---
title: Building applications with the Database Monitoring API
description: Datadog, the leading service for cloud-scale monitoring.
breadcrumbs: >-
  Docs > Database Monitoring > Database Monitoring Guides > Building
  applications with the Database Monitoring API
---

# Building applications with the Database Monitoring API

Database Monitoring data is accessible through the Datadog API, which lets you build custom tooling, automated analysis pipelines, and integrations with external systems.
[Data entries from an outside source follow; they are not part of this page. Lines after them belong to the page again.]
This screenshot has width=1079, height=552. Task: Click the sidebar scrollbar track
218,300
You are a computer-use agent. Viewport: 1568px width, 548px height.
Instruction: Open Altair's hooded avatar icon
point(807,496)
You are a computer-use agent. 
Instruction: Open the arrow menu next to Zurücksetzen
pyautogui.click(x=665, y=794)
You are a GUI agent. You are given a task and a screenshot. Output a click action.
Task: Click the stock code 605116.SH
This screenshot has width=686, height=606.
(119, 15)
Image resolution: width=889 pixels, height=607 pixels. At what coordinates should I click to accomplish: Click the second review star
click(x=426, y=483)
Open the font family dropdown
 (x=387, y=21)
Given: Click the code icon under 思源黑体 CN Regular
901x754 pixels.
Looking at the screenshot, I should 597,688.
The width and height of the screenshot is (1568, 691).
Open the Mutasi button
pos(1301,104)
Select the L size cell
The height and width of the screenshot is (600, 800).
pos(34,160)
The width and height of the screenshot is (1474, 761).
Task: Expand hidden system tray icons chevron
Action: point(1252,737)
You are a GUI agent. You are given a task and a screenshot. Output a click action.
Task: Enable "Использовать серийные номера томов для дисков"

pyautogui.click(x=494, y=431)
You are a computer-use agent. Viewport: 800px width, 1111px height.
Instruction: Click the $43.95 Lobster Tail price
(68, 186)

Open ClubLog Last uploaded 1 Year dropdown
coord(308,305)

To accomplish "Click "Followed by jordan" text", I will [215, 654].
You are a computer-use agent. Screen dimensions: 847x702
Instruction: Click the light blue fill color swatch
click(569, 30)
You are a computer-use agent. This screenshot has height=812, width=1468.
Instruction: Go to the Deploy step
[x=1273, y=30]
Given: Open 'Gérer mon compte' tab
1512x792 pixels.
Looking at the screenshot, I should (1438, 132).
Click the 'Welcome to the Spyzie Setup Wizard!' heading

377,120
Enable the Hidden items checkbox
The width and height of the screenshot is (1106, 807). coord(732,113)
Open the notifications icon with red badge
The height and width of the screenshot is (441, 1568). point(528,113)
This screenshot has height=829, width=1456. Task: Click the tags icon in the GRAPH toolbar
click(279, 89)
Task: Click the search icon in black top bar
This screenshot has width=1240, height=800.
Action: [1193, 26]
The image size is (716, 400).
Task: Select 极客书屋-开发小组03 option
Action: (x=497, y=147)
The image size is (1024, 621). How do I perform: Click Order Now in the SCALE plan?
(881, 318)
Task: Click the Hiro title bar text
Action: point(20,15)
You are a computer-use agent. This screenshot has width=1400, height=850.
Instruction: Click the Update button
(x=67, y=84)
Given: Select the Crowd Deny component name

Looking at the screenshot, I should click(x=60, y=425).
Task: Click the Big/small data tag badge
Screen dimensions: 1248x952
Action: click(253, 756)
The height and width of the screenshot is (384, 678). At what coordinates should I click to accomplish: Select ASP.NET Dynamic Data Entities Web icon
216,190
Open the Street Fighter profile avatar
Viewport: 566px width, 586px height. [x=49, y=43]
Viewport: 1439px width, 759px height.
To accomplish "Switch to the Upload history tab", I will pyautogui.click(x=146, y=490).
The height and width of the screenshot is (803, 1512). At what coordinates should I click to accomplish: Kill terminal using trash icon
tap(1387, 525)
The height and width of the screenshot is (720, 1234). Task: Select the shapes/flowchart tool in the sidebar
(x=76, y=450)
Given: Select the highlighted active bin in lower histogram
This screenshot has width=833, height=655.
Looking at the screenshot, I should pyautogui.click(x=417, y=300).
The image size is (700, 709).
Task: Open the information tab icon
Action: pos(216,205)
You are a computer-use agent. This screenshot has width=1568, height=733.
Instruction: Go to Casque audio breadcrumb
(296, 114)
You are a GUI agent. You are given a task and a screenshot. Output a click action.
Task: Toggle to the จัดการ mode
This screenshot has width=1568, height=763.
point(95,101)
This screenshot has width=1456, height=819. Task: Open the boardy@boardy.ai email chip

This guide explains the data entities that DBM captures, how to query each one through the API, and how to combine them to answer questions about query performance.

## Data entities{% #data-entities %}

DBM captures three distinct types of data, each accessible through a different endpoint.

| Entity            | Description                                                                                                 | API                         |
| ----------------- | ----------------------------------------------------------------------------------------------------------- | --------------------------- |
| **Query Metrics** | Aggregated performance timeseries per normalized query, tagged by `query_signature` and `database_instance` | Metrics scalar API          |
| **Query Samples** | Point-in-time snapshots of active queries captured by the Datadog Agent                                     | DBM logs analytics endpoint |
| **Explain Plans** | Query execution plans collected continuously alongside query samples                                        | DBM logs analytics endpoint |

Two fields act as join keys across all three entity types:

- `query_signature` — a hash of the normalized SQL text that uniquely identifies a query regardless of which host ran it
- `database_instance` — identifies the specific database instance, allowing you to correlate metrics and samples from the same host when the same query runs across multiple instances

## Before you begin{% #before-you-begin %}

- You must have [Database Monitoring configured](https://docs.datadoghq.com/database_monitoring/setup_postgres/).
- You must have a **Datadog API key** and an **unscoped application key**. The DBM logs analytics endpoint requires the `built_in_features` scope, which is only available on unscoped application keys.
  - Find or create your API keys at **Organization Settings > API Keys**.
  - Find or create your application keys at **Organization Settings > Application Keys**.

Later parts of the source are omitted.